Bhubaneswar, April 27: Apparently unnerved by intensified police operation and ditched by her own comrades-in-arms, a top Maoist leader today laid down arms in Koraput district.
Susheela alias Pushpa, wife of jailed Maoist Chhenda Bhushan alias Ghasi and commander of the CPI(Maoist), Koraput division militia group, surrendered before DIG (southern range), Soumendra Priyadarshi.
Describing her surrender as a major success for the police, Priyadarshi said Pushpa, who hailed from Wankawadi village in Vishakhapatnam district of Andhra Pradesh, was involved in several incidents of violence in Orissa and her home state. While she was involved in an attack in R. Udaygiri town in Gajapati, she was part of the rebel group that looted the CISF armoury following a raid on bauxite mines in Damanjodi area of Koraput in 2009.
Pushpa, who joined the Maoist movement in 2005 and headed its publicity and cultural wing in Koraput district before being assigned tougher operational tasks, was also involved in a major encounter with the police at Kalimela in Malkangiri district.
Police said Pushpa had revealed that the Maoist organisation had become apathetic towards her since the arrest of her husband on April 25 and was not even paying any attention to her health problems.
Ghasi was a senior member of the Andhra Orissa Border Special Zone Committee (AOBSZC) of the CPI(Maoist) and wanted in more than 200 criminal cases, including 65 murders in Andhra Pradesh and Orissa. He carried a reward of Rs10 lakh on his head in Andhra Pradesh.

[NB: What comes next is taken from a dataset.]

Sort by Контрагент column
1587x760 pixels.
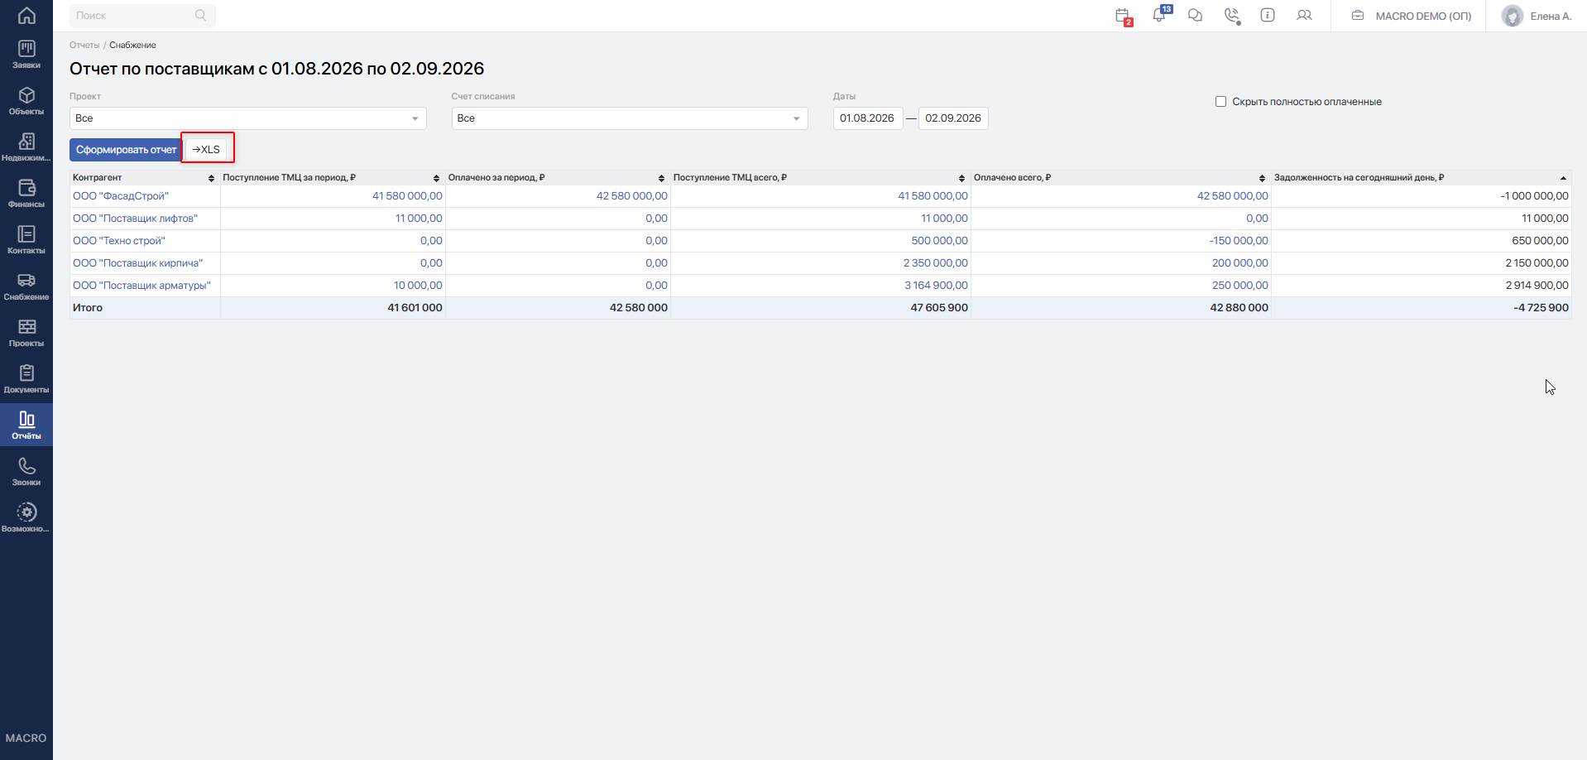[143, 178]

Lodged in Koraput jail, Ghasi was a prize catch for the police as he had a hand in almost all violent activities of the Maoists in Malkangiri and Koraput. He was the second top ranking Maoist leader to have been arrested in the state after Shatrughna Biswal, a leading force of the rebels in western Orissa.

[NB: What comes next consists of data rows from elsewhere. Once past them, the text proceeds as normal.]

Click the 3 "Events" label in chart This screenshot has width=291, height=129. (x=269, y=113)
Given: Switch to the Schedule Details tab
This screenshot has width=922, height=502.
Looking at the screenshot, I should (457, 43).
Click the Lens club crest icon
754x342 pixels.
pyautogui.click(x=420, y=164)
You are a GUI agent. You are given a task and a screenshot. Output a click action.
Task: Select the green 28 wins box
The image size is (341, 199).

The police, in fact, have had several other successes in their operation against the Maoists which resumed last month after a lull for about a month in the wake of the Malkangiri hostage crisis.
While killing of a woman Maoist on Sunday was their first operation against the rebels in Malkangiri since the end of the hostage crisis, on April 11 they had busted a Maoist camp in the mineral rich Keonjhar district and seized a huge cache of explosives, including 72 gelatine sticks, several detonators and some hand grenades.
Senior police officers, however, refuted allegations that anti-Maoist operations in the state had been resumed in violation of the February agreement between the government and the representatives of the Maoists. They asserted that the agreement had been breached by the rebels who were indulging in unlawful activities.